Repeat for the other two dozen points, graph the resulting pair of lines, and graphically find the length of the pencil.

Then look at how you would algebraically solve for the length if you wish.

ps - I won't guarantee I didn't make any typos, but the basic scheme should be OK.

22. Feb 16, 2015

### Ibix

I certainly didn't see them until I started reading here. I really recommend them, though. Once you see how the diagrams for two frames relate, you have a visual model for what's going on and most student-level relativity problems get a lot easier.

Maybe that's why they don't get taught...

23. Feb 16, 2015

### Fredrik

Staff Emeritus
Unfortunately yes. If you want to understand it, you should study spacetime diagrams. It's a small effort that makes everything else easier. My standard recommendation is to read the first two chapters of "A first course in general relativity" by Schutz.

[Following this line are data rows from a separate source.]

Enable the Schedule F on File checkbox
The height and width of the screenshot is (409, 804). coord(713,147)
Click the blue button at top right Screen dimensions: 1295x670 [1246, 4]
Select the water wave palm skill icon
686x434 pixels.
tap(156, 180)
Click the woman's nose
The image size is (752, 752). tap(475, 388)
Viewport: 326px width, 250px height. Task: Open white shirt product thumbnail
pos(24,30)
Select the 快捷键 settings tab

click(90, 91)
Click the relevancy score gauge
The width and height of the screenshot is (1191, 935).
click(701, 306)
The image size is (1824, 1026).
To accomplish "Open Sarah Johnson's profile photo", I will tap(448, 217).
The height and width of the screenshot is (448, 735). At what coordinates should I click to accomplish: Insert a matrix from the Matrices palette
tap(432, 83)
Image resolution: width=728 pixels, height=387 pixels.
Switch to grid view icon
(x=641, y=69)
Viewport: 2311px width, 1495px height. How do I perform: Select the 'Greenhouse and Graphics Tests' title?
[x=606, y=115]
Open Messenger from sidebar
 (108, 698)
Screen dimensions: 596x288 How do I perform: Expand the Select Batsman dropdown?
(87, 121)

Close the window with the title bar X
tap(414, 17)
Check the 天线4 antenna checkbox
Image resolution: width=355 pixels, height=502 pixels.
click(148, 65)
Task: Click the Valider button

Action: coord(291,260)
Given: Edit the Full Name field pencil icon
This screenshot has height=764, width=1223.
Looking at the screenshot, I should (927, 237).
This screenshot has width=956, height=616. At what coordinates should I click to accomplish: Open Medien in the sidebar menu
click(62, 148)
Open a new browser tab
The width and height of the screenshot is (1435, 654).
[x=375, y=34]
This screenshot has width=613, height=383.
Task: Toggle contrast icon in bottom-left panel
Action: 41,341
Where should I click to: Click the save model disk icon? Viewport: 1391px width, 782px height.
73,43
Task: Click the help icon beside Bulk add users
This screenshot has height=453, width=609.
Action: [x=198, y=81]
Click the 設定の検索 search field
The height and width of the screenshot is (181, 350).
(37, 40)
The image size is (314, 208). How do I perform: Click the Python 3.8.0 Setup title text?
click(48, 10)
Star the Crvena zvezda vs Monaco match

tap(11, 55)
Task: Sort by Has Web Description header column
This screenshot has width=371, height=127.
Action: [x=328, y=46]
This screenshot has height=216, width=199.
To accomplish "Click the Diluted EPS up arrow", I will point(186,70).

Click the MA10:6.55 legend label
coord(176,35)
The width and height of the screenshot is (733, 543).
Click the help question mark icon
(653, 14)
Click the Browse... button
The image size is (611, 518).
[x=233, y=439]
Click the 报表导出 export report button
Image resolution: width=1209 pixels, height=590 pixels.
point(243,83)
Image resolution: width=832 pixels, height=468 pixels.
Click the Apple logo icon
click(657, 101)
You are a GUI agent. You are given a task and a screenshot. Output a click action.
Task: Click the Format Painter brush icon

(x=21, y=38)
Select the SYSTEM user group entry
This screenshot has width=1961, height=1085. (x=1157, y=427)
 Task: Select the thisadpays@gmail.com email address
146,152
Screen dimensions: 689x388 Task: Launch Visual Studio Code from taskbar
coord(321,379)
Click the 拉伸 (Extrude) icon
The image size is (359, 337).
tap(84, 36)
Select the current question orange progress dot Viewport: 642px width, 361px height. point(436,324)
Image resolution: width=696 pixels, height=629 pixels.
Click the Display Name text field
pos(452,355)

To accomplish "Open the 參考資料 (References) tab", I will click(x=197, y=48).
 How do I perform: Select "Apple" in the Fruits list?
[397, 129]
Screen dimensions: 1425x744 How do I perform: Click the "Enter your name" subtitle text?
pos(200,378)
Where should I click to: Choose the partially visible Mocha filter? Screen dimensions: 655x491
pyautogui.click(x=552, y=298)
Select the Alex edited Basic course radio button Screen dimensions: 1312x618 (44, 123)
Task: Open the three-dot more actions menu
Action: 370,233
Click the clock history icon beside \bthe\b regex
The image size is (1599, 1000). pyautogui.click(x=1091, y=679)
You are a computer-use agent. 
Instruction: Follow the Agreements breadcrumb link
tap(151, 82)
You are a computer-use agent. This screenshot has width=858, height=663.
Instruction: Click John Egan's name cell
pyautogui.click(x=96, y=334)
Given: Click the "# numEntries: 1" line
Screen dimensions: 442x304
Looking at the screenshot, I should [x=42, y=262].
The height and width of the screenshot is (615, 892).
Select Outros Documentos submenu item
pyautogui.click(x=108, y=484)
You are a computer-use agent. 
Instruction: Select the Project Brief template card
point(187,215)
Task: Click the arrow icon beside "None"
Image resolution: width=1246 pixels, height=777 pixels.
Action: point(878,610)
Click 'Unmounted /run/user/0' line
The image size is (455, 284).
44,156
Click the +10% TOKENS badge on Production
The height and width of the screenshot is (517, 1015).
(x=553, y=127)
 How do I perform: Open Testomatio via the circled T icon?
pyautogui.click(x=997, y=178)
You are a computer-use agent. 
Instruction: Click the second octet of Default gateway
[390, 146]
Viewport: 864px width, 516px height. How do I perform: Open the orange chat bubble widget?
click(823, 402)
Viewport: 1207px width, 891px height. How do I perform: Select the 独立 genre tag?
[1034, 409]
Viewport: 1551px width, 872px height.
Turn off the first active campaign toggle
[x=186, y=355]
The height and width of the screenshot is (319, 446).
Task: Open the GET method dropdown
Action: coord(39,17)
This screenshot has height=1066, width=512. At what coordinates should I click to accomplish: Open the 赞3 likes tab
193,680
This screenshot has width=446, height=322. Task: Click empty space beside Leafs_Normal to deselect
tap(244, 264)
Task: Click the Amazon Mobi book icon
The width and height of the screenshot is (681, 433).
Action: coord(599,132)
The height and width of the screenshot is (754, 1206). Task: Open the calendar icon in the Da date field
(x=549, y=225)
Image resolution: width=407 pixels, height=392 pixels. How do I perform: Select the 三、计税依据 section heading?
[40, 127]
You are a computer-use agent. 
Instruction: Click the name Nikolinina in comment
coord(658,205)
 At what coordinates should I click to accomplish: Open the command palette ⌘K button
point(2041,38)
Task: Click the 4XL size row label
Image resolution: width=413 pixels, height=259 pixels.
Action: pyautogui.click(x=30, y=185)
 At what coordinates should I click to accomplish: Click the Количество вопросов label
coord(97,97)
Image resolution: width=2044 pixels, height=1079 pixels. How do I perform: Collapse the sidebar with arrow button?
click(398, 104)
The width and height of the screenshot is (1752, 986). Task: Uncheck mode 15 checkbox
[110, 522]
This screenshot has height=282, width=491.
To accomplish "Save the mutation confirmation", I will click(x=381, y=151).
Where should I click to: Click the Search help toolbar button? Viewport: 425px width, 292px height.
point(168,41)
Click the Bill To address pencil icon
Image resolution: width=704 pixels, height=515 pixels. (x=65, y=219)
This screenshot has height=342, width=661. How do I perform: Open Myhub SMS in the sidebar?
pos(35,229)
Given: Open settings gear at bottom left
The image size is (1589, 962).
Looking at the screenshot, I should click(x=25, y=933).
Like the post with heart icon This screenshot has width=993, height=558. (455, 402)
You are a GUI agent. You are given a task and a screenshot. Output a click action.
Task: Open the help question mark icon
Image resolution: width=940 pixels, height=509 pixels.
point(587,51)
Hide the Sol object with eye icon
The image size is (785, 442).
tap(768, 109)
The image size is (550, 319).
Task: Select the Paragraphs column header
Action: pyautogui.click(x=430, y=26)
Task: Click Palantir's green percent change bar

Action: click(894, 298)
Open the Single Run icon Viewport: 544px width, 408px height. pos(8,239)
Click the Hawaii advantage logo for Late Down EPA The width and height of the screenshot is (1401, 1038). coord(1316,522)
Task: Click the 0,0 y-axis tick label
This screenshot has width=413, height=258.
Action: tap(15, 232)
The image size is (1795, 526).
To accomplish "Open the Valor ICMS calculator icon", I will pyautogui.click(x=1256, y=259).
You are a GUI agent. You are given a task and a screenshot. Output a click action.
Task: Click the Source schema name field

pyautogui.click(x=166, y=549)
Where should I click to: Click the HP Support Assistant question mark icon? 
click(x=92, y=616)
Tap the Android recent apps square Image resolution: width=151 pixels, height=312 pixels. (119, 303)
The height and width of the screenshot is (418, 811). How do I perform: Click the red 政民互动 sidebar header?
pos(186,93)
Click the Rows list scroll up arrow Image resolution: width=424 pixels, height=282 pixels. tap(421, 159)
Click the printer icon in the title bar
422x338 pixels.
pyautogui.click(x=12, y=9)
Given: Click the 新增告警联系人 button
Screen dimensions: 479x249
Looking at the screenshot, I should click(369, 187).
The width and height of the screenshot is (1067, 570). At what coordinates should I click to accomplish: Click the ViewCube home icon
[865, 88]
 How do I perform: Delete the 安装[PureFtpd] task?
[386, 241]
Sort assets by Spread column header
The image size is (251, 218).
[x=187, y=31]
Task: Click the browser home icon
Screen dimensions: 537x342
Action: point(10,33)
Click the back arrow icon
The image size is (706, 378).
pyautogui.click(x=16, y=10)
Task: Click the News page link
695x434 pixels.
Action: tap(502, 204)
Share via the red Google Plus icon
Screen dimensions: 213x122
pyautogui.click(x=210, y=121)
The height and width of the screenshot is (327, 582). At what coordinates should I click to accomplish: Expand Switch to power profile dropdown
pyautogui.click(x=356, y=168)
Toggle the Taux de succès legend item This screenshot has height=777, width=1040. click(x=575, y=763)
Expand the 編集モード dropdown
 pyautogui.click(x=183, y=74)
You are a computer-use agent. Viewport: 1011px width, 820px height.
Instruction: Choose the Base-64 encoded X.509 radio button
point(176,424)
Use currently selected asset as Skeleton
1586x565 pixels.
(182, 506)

Consider the diagram below. Let's call the observer who uses the unprimed coordinates O, and the observer who uses the primed coordinates O'. The t' axis and the line that's parallel to it represent the motion of the endpoints of a rod. What O considers the length of the rod at time 0 is the difference between the position coordinate of the right endpoint at time 0, minus the position coordinate of the left endpoint at time 0. So what he considers the length of the rod is a property of the blue line. Similarly, what O' considers the length of the rod is a property of the red line.

24. Feb 16, 2015

### harrylin

This is quite simple, if you look carefully at how S and S' arrived at their respective equations and if you don't mix up the labels (which I sometimes do myself, I hope that this time I'm not mixing them up!). Note that I follow the convention of using S for "system of reference" and O for "origin". "The following also answers your last question in #20 (and while it can be helpful, for the derivation you don't need Minkowski diagrams!):

- S' measures the ends x'=a' and x'=b' of a rod at rest in S simultaneously according to S'.
Try for yourself: set as condition that t'a' = t'b'. For t'a' = t'b', $\Delta x' = \frac{\Delta x}{\gamma}$

- S measures the ends x=a and x=b of a rod at rest in S' simultaneously according to S.
Try for yourself: set as condition that ta = tb. For ta = tb, $\Delta x'= \gamma \Delta x$

No contradiction here. As a matter of fact, S and S' agree on these relationships.

25. Feb 16, 2015

### davidbenari

But equation with t'a=t'b yields something of the form x'<x. While equation with ta=tb yields something of the form x<x'. Why isnt this contradictory?